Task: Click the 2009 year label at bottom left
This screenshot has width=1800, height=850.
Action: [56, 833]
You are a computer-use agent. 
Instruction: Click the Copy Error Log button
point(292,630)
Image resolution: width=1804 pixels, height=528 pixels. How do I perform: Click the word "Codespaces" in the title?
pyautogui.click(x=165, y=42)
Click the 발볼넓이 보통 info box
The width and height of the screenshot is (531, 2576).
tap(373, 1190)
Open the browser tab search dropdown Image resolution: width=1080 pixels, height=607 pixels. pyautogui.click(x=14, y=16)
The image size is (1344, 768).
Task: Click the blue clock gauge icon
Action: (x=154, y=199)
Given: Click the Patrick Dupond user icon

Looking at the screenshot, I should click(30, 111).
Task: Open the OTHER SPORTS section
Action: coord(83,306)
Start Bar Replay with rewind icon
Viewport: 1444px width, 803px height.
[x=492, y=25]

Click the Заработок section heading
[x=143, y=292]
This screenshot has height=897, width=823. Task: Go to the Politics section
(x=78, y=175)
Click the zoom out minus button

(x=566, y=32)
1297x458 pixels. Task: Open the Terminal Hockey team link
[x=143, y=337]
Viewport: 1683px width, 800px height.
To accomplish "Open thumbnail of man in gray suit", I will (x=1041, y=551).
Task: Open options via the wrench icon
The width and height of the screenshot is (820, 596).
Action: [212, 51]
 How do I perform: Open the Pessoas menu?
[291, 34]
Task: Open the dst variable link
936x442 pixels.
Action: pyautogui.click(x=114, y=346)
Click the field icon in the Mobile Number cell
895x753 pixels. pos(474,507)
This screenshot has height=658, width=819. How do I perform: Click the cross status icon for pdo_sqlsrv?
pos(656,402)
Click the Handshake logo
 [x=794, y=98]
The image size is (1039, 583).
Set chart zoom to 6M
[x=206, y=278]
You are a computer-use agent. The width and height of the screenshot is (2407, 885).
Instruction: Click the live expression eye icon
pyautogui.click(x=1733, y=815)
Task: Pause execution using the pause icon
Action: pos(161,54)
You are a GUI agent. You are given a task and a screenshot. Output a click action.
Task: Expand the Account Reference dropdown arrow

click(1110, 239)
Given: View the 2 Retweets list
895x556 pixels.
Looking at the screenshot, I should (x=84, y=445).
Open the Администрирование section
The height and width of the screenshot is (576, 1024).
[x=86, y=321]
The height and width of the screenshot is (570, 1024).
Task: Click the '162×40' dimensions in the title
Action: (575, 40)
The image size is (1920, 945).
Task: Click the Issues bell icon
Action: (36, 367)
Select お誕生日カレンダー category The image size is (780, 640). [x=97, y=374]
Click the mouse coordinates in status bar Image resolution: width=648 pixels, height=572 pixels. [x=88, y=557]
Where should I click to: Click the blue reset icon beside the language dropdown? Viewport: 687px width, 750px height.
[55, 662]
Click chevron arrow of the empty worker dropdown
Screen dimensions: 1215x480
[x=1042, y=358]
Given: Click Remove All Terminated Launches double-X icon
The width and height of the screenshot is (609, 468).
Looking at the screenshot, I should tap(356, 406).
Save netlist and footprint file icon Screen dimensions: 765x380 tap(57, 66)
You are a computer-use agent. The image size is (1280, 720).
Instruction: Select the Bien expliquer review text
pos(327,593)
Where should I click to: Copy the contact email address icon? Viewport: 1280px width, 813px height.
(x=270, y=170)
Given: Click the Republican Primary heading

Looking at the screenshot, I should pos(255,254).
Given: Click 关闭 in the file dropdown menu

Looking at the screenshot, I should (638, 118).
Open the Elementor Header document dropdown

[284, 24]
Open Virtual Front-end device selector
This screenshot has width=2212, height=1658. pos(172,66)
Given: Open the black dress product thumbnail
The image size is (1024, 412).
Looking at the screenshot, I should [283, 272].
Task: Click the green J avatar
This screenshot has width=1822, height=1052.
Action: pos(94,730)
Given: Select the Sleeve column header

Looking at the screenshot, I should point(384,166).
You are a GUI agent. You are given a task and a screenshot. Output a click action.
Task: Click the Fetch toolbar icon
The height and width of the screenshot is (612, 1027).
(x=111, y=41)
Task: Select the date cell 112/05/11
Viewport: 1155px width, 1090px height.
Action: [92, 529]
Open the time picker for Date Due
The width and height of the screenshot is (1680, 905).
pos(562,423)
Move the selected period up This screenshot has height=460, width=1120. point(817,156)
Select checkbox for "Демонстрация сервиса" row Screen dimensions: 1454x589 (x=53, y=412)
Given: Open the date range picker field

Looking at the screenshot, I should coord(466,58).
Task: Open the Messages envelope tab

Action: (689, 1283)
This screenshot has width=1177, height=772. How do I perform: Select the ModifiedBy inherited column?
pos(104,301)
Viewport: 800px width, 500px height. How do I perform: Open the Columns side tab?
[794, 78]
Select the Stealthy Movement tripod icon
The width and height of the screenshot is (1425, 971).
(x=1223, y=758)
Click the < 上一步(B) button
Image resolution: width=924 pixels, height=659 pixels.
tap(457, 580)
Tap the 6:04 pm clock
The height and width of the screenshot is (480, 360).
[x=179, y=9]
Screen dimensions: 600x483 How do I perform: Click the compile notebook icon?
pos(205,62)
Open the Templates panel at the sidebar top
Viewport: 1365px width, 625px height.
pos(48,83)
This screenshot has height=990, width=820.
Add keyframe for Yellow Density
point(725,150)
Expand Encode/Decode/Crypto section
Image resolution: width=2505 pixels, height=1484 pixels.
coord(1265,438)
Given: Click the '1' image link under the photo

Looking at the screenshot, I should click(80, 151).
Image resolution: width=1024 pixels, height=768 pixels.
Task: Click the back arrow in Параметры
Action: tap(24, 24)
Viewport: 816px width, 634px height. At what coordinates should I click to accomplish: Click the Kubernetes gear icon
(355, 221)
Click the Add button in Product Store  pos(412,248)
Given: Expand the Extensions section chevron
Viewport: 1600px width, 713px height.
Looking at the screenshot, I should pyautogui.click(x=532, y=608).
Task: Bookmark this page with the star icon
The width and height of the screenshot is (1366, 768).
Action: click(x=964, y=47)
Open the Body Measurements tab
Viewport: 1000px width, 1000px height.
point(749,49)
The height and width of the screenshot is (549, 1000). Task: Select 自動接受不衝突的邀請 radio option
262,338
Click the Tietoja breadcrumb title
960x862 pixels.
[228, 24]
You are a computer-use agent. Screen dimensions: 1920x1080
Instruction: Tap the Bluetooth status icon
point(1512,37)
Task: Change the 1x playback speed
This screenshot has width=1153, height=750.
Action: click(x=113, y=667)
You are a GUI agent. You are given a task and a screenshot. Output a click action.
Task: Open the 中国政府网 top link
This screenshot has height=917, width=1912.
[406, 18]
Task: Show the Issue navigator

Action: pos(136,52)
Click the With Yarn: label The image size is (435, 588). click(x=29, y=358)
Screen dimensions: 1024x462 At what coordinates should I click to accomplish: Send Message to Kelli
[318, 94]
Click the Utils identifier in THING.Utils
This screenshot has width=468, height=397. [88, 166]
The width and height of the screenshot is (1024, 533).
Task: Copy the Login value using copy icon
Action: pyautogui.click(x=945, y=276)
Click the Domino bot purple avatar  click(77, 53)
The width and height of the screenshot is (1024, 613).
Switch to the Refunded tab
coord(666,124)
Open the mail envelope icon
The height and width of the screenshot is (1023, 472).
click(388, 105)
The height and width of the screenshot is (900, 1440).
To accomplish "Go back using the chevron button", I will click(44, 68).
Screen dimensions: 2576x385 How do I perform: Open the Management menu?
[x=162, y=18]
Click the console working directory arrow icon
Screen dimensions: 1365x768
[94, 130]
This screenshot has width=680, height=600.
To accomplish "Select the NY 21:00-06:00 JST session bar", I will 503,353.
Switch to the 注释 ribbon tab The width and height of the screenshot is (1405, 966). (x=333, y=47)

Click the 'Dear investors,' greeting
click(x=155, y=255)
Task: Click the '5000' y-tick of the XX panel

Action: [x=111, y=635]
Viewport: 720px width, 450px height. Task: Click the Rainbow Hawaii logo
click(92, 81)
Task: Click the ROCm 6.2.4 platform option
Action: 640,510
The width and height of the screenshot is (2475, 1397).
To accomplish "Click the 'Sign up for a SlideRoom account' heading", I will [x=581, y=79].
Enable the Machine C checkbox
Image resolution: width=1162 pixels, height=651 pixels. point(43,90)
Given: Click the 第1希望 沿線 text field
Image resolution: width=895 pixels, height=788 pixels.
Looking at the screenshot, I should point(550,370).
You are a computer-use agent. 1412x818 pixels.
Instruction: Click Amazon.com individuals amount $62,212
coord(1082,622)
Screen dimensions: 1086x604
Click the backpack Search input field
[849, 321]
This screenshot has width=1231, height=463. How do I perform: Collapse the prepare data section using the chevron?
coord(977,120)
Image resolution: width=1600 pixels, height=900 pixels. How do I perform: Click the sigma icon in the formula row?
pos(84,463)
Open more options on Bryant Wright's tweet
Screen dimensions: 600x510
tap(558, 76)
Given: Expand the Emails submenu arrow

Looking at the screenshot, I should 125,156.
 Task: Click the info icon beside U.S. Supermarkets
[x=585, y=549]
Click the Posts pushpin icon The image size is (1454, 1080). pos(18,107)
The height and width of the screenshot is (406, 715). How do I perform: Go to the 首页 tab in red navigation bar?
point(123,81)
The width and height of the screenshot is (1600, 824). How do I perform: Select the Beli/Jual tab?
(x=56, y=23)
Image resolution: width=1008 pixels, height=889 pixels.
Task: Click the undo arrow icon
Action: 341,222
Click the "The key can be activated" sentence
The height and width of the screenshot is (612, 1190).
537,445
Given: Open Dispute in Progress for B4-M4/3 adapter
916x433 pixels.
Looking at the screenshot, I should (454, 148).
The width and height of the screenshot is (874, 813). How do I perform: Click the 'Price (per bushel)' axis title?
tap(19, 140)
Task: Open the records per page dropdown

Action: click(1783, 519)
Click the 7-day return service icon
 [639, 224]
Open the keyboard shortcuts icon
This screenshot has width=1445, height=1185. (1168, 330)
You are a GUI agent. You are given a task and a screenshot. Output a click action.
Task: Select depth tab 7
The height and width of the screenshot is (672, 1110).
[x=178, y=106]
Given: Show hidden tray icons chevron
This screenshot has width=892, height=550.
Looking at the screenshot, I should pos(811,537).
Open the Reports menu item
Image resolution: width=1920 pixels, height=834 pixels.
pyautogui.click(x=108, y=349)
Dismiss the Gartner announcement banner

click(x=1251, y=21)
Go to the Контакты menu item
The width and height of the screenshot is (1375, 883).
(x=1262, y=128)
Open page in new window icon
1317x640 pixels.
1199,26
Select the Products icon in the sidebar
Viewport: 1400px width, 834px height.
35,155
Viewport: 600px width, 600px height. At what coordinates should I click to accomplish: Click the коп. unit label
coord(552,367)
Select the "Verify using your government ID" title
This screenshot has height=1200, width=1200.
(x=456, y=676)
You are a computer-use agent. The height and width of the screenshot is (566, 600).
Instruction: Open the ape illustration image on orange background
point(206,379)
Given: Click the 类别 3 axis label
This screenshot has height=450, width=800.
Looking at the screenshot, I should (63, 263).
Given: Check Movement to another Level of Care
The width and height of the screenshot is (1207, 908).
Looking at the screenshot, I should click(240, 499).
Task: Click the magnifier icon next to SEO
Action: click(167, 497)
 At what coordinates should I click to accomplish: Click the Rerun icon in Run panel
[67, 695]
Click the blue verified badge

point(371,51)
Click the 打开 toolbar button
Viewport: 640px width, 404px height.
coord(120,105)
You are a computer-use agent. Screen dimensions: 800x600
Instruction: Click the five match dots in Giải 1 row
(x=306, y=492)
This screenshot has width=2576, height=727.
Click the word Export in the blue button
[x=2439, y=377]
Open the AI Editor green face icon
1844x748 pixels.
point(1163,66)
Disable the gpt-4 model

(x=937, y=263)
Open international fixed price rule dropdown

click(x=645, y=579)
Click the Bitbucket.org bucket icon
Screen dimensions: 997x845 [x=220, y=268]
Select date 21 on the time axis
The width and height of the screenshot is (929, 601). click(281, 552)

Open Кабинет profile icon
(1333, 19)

+ + + +

> The task
Answer with the number alone after tallying the lines of the entries above that contain the word "sidebar".

> Response to this exercise
2